● **Supplied information**
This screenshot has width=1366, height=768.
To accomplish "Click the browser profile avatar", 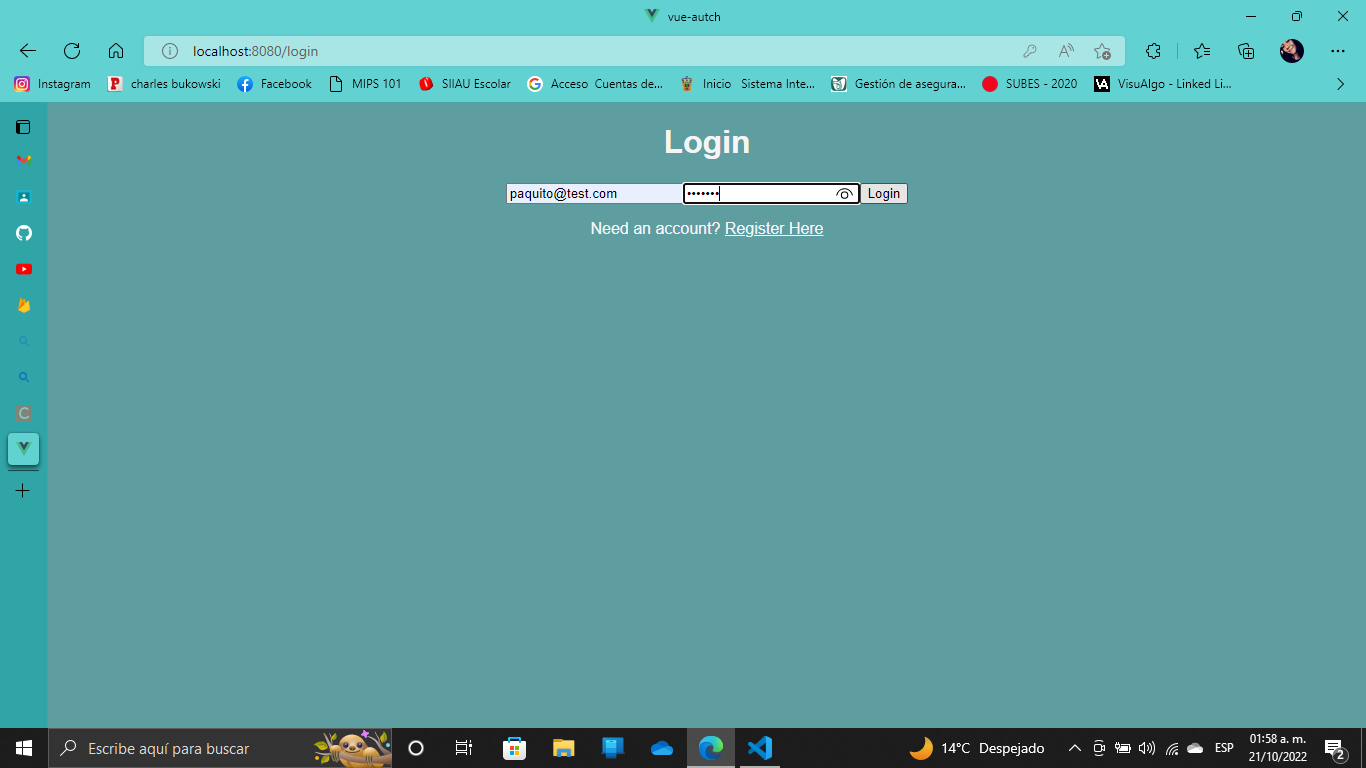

* * *

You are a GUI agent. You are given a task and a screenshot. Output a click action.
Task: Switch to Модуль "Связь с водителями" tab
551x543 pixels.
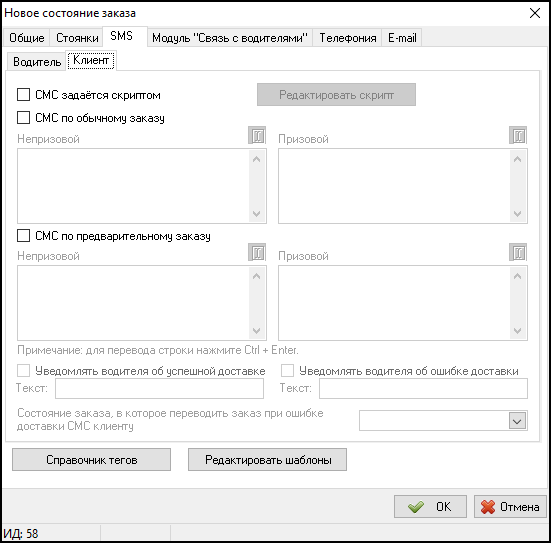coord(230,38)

● **Required action**
An exact copy is needed of the stretch above that opens with the line containing "This screenshot has width=1366, height=768." and closes with the line containing "the browser profile"; the pictures are not part of it.

● **Result for this task**
This screenshot has width=1366, height=768.
To accomplish "Click the browser profile avatar", 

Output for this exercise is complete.